The complaint does not provide a claim chart or any specific technical details regarding the composition of Lupin's ANDA Products. The infringement theory is characteristic of Hatch-Waxman litigation: by filing an ANDA seeking approval for a generic drug that is bioequivalent to the branded KALYDECO® product, and certifying that the ’635 Patent will not be infringed, Lupin has committed a statutory act of infringement under 35 U.S.C. § 271(e)(2) Compl. ¶36 The core of the allegation rests on the premise that to be bioequivalent, Lupin's product must necessarily practice the formulation claimed in the ’635 Patent, which is listed in the FDA's Orange Book for KALYDECO® Compl. ¶15

• Identified Points of Contention:
  • Factual Question: The central factual dispute will be whether Lupin’s proposed generic formulation, as described in its confidential ANDA submission, actually contains the specific components (amorphous ivacaftor, HPMCAS, and SLS) in the precise weight-percentage ratios required by the asserted claims.
  • Scope Questions: The analysis may raise questions about the scope of the claim term "about." For example, does Lupin's formulation, if it does not contain exactly 80% ivacaftor, 19.5% HPMCAS, and 0.5% SLS, still fall within the scope of a claim limitation reciting "about" those percentages?

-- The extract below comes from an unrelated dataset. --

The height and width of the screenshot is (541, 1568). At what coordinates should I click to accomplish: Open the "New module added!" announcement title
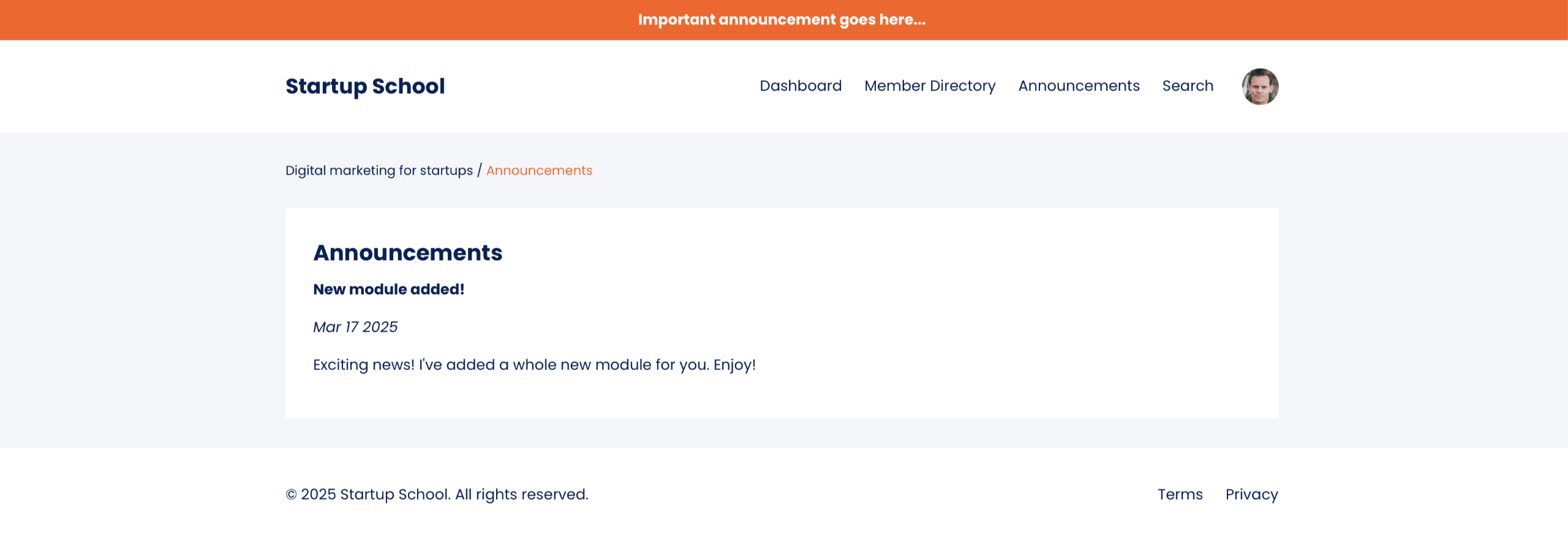(x=388, y=289)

V. Key Claim Terms for Construction

• The Term: "about" (e.g., "about 80 wt %", "about 19.5 wt %", "about 0.5 wt %")
• Context and Importance: The construction of "about" will be critical for defining the literal scope of the claims. The infringement analysis will likely turn on whether the weight percentages of the components in Lupin’s formulation are sufficiently close to the recited values to be considered "about" them. Practitioners may focus on this term as it directly controls the boundaries of infringement for these quantitative limitations.
• Intrinsic Evidence for Interpretation:
  • Evidence for a Broader Interpretation: The patent uses the term "about" repeatedly without providing an explicit numerical definition, which may suggest that the patentee did not intend for the values to be read with absolute precision ’635 Patent, Claim 1 Parties arguing for a broader scope may contend the term should be given its ordinary meaning, connoting a range of reasonable tolerance around the stated value.
  • Evidence for a Narrower Interpretation: The patent provides specific weight percentages to two decimal places in some examples and claims them to one decimal place, which could suggest a relatively high degree of precision was intended ’635 Patent, Claim 1; FIG. 1 A party arguing for a narrower scope may point to the detailed examples and dissolution data (e.g., FIG. 1) to argue that even small deviations from the recited percentages could materially alter the composition's performance, thereby limiting the permissible range of "about."

VI. Other Allegations

• Indirect Infringement: The complaint alleges inducement and contributory infringement Compl. ¶37 Inducement is premised on the allegation that Lupin’s proposed product labeling will instruct physicians and patients to use the generic drug in an infringing manner Compl. ¶38 Contributory infringement is based on the allegation that Lupin's product is especially adapted for an infringing use and has no substantial non-infringing use Compl. ¶40
• Willful Infringement: The complaint alleges that Defendants acted with "full knowledge of the ’635 patent," citing Lupin's December 18, 2025 Paragraph IV Notice Letter as evidence of pre-suit knowledge Compl. ¶¶22, 38

VII. Analyst’s Conclusion: Key Questions for the Case

The resolution of this case will likely depend on the answers to two central questions:

• A core issue will be one of compositional identity: What are the actual ingredients and their precise weight percentages in Lupin's proposed generic product, as revealed through discovery from its confidential ANDA filing, and do they match the specific formulation recited in the asserted claims?
• A key legal question will be one of definitional scope: How broadly will the court construe the claim term "about"? The outcome of this construction will determine whether minor variations in Lupin's formulation, if any, are sufficient to avoid literal infringement of the patent.